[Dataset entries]
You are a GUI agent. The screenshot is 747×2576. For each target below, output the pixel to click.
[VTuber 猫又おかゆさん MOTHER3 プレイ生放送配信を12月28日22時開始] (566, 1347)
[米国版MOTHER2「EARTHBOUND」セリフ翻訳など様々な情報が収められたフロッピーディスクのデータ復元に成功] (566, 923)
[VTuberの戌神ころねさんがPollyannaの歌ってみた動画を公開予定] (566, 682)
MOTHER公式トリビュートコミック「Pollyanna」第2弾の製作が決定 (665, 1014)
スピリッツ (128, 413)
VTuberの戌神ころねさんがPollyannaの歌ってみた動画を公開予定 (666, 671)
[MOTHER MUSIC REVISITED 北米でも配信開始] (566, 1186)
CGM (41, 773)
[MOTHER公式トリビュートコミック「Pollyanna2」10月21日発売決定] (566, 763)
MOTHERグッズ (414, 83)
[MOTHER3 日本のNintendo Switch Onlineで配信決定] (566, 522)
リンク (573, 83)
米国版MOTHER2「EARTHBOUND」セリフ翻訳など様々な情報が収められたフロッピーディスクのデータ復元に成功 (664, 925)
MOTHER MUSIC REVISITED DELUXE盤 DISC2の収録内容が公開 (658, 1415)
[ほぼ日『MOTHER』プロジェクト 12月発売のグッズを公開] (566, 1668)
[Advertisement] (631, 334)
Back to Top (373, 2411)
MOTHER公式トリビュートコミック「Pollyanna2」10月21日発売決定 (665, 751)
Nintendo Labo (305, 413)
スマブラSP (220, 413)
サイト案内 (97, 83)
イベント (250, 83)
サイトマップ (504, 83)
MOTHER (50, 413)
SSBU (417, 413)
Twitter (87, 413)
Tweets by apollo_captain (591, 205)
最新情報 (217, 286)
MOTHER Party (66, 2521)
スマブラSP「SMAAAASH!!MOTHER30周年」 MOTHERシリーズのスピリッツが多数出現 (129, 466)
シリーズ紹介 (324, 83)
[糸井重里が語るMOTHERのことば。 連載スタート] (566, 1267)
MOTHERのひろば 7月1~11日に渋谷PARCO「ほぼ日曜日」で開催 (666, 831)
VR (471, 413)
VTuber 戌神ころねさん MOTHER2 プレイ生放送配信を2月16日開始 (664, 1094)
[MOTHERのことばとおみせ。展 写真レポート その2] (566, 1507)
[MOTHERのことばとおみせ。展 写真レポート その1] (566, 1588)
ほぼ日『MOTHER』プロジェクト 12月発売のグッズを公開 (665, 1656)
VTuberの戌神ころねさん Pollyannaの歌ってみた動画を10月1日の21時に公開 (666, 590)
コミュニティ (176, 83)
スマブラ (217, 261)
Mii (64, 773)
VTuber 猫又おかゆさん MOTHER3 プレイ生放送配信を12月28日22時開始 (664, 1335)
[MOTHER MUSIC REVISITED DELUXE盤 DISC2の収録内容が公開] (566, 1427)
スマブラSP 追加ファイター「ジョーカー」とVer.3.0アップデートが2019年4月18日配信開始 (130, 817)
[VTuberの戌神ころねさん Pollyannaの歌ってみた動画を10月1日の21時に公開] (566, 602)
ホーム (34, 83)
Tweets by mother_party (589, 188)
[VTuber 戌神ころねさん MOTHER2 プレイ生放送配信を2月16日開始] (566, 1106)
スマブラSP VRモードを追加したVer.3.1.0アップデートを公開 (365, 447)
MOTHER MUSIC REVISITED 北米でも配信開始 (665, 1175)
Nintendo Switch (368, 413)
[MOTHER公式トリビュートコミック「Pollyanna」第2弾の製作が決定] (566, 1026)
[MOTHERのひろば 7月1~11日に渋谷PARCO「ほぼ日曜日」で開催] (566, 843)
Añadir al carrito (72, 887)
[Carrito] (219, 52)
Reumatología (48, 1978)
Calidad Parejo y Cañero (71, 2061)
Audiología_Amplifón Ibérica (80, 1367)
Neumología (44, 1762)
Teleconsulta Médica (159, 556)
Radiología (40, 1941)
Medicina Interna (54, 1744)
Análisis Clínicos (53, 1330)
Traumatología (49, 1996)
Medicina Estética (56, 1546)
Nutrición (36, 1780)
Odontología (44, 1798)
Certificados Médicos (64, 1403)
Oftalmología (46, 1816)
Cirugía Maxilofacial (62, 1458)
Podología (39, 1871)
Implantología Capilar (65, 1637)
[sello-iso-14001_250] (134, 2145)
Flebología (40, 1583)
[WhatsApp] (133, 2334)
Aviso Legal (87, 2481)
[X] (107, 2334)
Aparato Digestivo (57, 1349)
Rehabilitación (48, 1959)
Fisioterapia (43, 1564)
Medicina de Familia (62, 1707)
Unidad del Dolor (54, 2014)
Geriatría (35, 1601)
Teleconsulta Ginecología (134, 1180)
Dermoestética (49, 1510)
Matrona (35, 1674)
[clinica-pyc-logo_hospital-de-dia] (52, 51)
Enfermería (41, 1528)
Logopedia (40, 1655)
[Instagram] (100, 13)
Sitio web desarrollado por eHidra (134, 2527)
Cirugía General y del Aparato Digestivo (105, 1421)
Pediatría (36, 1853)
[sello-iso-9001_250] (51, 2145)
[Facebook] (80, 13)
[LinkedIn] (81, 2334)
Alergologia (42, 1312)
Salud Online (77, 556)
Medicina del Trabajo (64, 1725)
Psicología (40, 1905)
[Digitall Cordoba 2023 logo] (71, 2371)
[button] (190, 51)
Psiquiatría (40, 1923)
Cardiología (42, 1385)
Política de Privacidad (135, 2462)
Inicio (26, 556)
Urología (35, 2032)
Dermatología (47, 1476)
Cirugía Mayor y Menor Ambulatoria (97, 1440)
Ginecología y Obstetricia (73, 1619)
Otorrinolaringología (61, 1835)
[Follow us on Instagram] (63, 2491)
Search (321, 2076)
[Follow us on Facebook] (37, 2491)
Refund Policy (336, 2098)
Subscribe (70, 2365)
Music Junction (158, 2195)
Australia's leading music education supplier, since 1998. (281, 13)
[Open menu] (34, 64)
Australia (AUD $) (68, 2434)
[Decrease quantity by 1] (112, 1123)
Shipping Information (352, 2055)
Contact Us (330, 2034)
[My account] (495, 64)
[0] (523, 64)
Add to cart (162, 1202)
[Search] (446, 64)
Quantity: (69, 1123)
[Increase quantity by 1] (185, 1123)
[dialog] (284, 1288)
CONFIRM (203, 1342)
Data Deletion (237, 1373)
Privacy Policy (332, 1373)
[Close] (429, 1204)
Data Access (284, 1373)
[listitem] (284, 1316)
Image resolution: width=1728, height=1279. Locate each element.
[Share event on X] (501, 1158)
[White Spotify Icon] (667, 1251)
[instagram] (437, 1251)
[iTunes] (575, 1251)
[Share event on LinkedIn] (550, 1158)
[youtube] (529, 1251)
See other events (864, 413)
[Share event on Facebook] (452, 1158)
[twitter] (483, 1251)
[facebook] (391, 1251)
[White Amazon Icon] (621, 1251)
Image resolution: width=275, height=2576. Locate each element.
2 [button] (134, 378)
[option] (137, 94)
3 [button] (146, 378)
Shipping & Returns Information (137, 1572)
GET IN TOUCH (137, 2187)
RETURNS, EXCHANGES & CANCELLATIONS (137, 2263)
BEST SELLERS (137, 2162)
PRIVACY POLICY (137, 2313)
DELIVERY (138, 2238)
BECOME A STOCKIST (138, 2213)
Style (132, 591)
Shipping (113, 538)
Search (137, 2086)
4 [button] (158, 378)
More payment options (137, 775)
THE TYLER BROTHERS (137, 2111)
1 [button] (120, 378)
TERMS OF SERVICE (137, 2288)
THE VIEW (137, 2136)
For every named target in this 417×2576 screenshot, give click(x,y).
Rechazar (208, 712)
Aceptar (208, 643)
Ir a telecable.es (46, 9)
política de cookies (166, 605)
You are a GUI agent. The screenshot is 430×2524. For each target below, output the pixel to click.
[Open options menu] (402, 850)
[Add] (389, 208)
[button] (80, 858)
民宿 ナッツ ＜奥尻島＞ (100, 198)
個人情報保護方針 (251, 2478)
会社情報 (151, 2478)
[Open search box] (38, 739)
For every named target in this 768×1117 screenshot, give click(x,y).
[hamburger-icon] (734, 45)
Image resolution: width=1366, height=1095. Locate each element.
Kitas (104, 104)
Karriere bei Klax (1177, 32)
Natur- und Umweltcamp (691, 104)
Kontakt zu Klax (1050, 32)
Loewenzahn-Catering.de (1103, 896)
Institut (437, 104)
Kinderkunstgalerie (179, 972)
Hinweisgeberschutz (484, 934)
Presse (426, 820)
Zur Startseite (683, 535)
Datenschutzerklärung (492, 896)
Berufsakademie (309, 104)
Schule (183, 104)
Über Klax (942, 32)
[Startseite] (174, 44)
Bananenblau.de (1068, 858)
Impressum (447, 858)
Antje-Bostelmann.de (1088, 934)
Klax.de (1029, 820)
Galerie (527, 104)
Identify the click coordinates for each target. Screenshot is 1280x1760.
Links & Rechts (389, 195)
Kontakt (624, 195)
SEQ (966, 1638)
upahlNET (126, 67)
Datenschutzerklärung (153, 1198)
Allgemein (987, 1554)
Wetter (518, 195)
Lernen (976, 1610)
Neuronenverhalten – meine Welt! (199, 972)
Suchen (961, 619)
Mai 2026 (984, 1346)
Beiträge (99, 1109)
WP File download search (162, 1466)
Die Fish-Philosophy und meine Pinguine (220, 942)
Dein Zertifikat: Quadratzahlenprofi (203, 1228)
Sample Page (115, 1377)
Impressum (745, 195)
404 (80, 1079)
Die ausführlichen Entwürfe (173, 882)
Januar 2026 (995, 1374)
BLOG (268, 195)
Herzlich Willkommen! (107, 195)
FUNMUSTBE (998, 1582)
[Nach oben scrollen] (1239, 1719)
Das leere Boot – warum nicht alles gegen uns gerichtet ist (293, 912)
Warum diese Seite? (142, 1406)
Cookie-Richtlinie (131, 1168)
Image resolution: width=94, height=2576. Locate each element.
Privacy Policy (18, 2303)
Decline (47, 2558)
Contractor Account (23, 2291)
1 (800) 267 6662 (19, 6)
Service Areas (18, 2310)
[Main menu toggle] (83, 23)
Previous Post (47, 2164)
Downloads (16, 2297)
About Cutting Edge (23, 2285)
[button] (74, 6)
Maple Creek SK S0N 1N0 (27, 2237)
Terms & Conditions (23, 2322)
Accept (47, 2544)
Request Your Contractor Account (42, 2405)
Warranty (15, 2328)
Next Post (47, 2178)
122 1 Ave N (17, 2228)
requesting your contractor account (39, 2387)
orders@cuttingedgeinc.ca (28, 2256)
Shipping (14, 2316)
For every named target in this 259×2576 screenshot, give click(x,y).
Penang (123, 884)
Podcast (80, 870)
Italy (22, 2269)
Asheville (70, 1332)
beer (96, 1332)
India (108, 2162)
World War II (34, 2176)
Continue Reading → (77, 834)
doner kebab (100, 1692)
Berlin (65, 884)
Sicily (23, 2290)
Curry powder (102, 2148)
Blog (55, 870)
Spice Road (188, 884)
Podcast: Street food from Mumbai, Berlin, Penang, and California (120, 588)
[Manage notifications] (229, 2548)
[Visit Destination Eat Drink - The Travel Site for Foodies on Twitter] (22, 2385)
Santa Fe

● **Task description**
Which lines above include the word "Image"? Return each one.

● **Result below**
Image resolution: width=1728, height=1279. Locate each element.
Image resolution: width=275, height=2576. Locate each element.
Image resolution: width=1366, height=1095. Locate each element.
Image resolution: width=94, height=2576. Locate each element.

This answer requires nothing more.